2.2 配置hadoop-env.sh 文件
vi /home/admin/hadoop-2.2.0/etc/hadoop/hadoop-env.sh
export JAVA_HOME=/usr/local/jdk1.7.0_65
2.3 配置core-site.xml文件
vi /home/admin/hadoop-2.2.0/etc/hadoop/core-site.xml
<configuration>
<property>
<name>fs.defaultFS</name>
<value>hdfs://master:9000</value>
</property>
<property>
<name>hadoop.tmp.dir</name>
<value>/home/admin/hadoop-2.2.0/tmp</value>
</property>
</configuration>
2.4 配置hdfs-site.xml文件
vi /home/admin/hadoop-2.2.0/etc/hadoop/hdfs-site.xml
<configuration>
<property>
<name>dfs.namenode.name.dir</name>
<value>/home/admin/hadoop-2.2.0/dfs/name</value>
</property>
<property>
<name>dfs.datanode.data.dir</name>
<value>/home/admin/hadoop-2.2.0/dfs/data</value>
</property>
<property>
<name>dfs.namenode.http-address</name>
<value>master:50070</value>
<description>The address and the base port where the dfs namenode web ui will listen on.</description>
</property>
<property>
<name>dfs.namenode.secondary.http-address</name>
<value>master:50090</value>
<description>The secondary namenode http server address and port.</description>
</property>
<property>
<name>dfs.replication</name>
<value>3</value>
<description>(数据保存份数)Default block replication.
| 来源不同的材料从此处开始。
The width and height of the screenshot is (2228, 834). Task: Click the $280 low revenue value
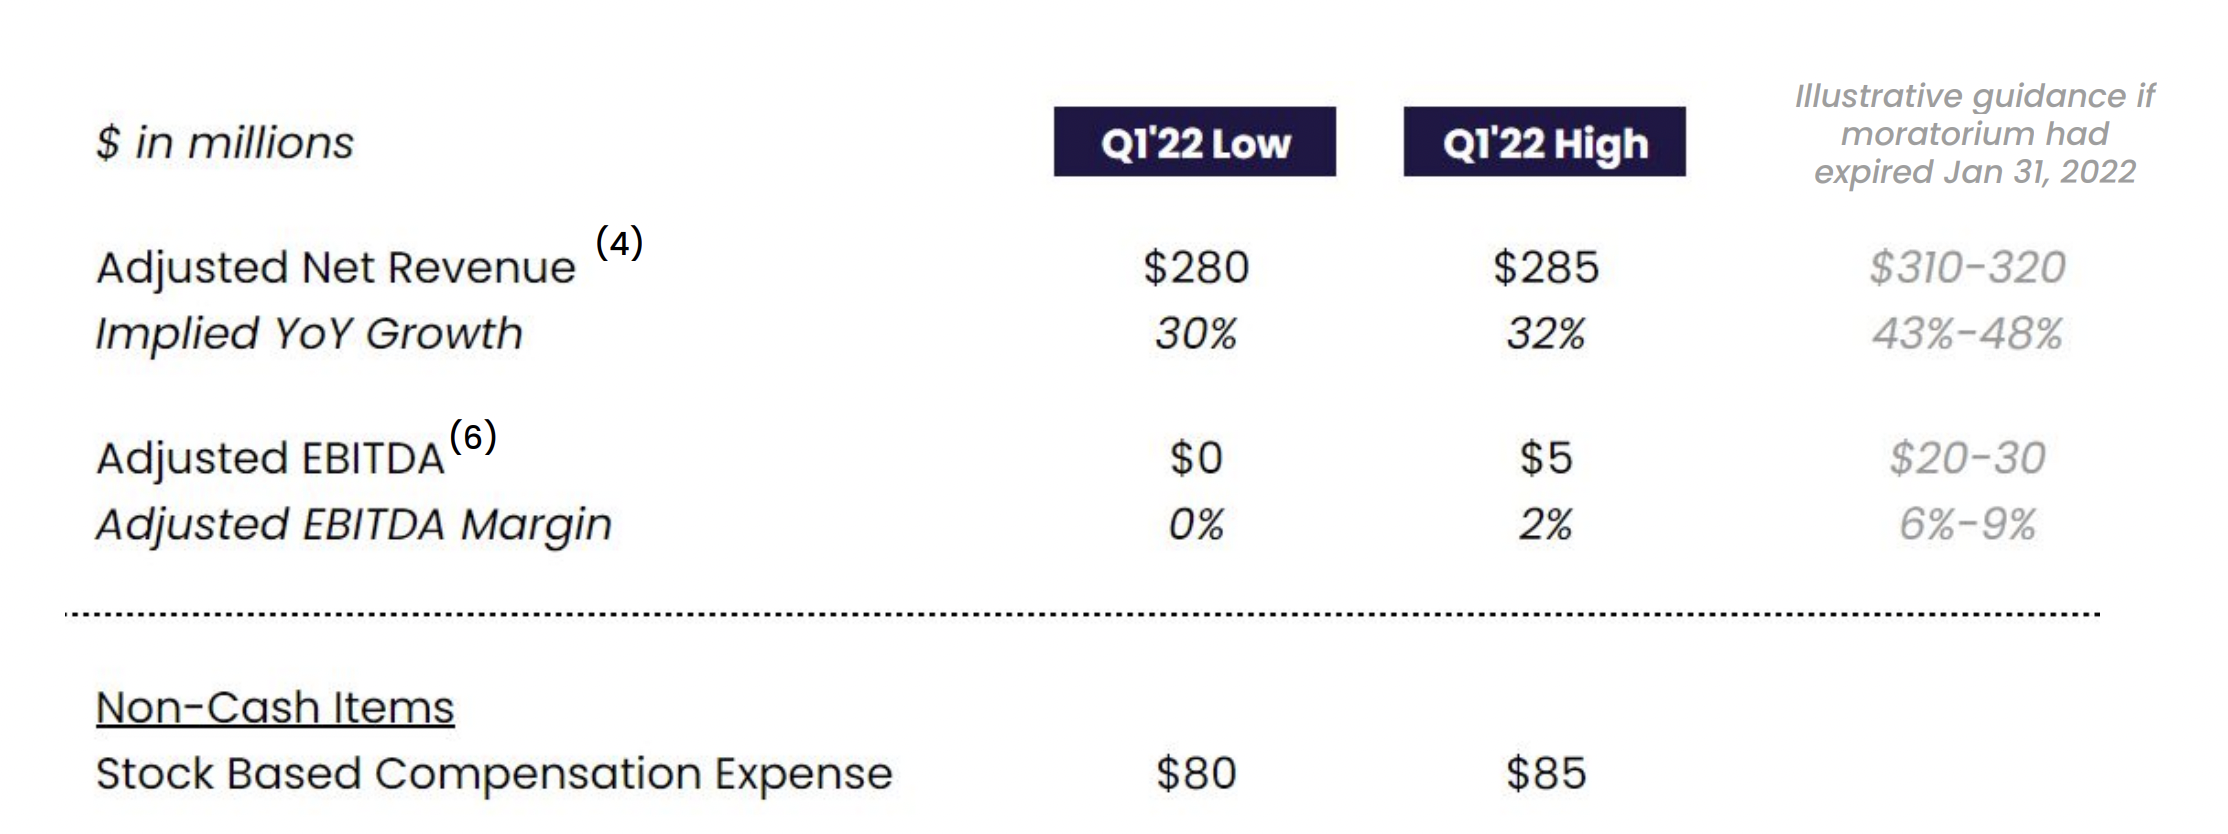(1196, 268)
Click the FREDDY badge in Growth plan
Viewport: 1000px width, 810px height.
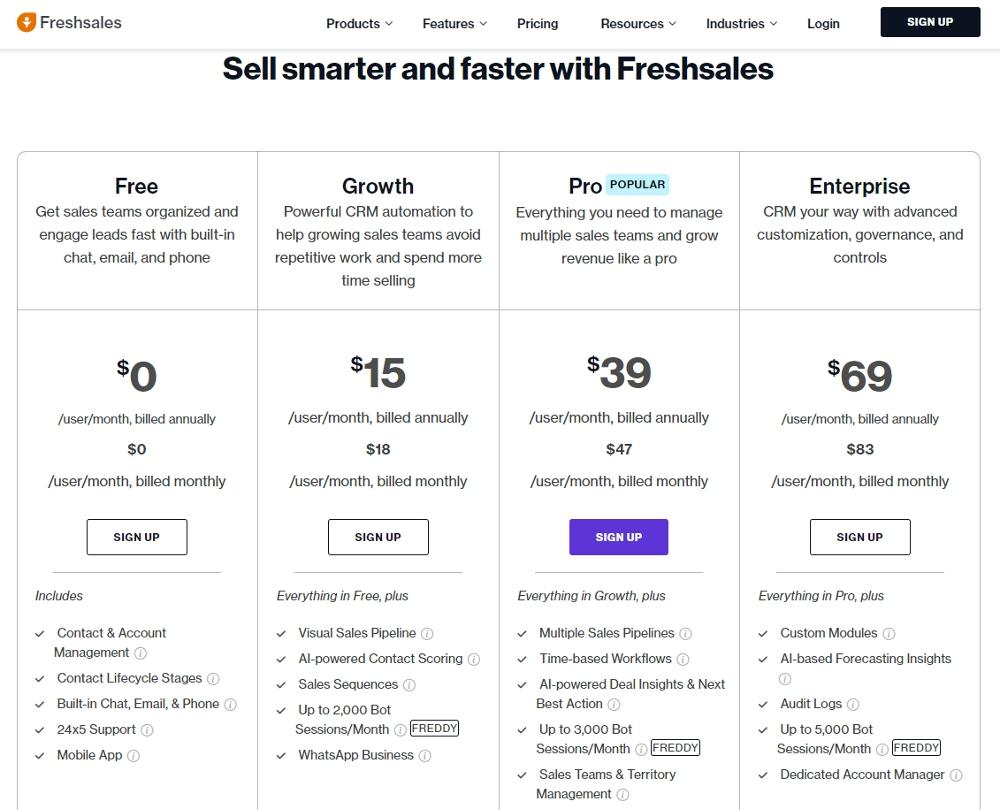tap(434, 728)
The actual number of replications can be specified when the file is created. The default is used if replication is not specified in create time.</description>
</property>
</configuration>
2.5 配置yarn-site.xml文件
vi /home/admin/hadoop-2.2.0/etc/hadoop/yarn-site.xml
<configuration>
<!– Site specific YARN configuration properties –>
<property>
<name>yarn.nodemanager.aux-services</name>
<value>mapreduce_shuffle</value>
</property>
<property>
<name>yarn.nodemanager.aux-services.mapreduce.shuffle.class</name>
<value>org.apache.hadoop.mapred.ShuffleHandler</value>
</property>
<property>
<name>yarn.resourcemanager.address</name>
<value>master:8032</value>
</property>
<property>
<name>yarn.resourcemanager.scheduler.address</name>
<value>master:8030</value>
</property>
<property>
<name>yarn.resourcemanager.resource-tracker.address</name>
<value>master:8031</value>
(要配上这个参数,否则在8088页面看不到nodemanager节点)
</property>
<property>
<name>yarn.resourcemanager.admin.address</name>
<value>master:8033</value>
</property>
<property>
<name>yarn.resourcemanager.webapp.address</name>
<value>master:8088</value>
</property>
</configuration>
2.6 配置mapred-site.xml文件
cp /home/admin/hadoop-2.2.0/etc/hadoop/mapred-site.xml.template /home/admin/hadoop-2.2.0/etc/hadoop/mapred-site.xml
vi /home/admin/hadoop-2.2.0/etc/hadoop/mapred-site.xml
<configuration>
<property>
<name>mapreduce.framework.name</name>
<value>yarn</value>
</property>
<property>
<name>mapreduce.jobhistory.address</name>
<value>master:10020</value>
</property>
<property>
<name>mapreduce.jobhistory.webapp.address</name>
<value>master:19888</value>
</property>
</configuration>
3 启动hadoop集群
(集群每启动一次,就要删除各个节点下的tmp文件和dfs文件,否则datanode启动不了,
整个集群最好只是格式化一次)
3.1 格式化namenode
bin/hdfs namenode -format
3.2 启动:
sbin/start-dfs.sh
sbin/start-yarn.sh
3.3 若要查看mapreduce执行的历史记录,需单独启动jobhistoryserver进程
sbin/mr-jobhistory-daemon.sh start historyserver
注意:再次启动时,所有格式化命令都不用运行,直接启动。
4、Hive的安装
hive将元数据存储在RDBMS中,有三种方式可以连接到数据库:
1、内嵌模式:元数据保存在内嵌数据库的Derby,一般用于单元测试,只允许一个会话连接。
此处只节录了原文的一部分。